## Consigne
Renvoyez sans aucune modification, s'il vous plaît, le passage de l'extrait sur les gangs en Haïti qui va de « Diego Da Rin : C’est » à « haïtienne en général. ».

━━━━━ Section du texte

En pleine transition gouvernementale, les gangs sont parvenus à obtenir la suspension des vols commerciaux américains vers Haïti et intensifient leurs opérations dans les quartiers de Port-au-Prince. Analyse avec Diego Da Rin, expert au sein de l’International Crisis Group, d’un coup de force prémédité.
RFI : Trois avions ont été visés par balles lundi (11 novembre 2024) aux abords de l’aéroport international de Port-au-Prince. Même si des incidents similaires avaient été signalés au début de l’année, faut-il y voir une nouvelle forme d’action de la part des gangs ?
Diego Da Rin : C’est une étape supplémentaire franchie par les groupes armés qui montrent qu’ils peuvent sans cesse atteindre de nouveaux niveaux de violence indiscriminée. Non seulement contre les forces de l’ordre, mais contre les institutions de l’État et la population haïtienne en général.

━━━━━━━━━━
━━━━━ Lignes de données

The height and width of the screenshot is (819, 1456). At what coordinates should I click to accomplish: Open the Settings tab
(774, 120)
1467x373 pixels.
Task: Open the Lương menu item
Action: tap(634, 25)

━━━━━━━━━━

## Réponse complète
Diego Da Rin : C’est une étape supplémentaire franchie par les groupes armés qui montrent qu’ils peuvent sans cesse atteindre de nouveaux niveaux de violence indiscriminée. Non seulement contre les forces de l’ordre, mais contre les institutions de l’État et la population haïtienne en général.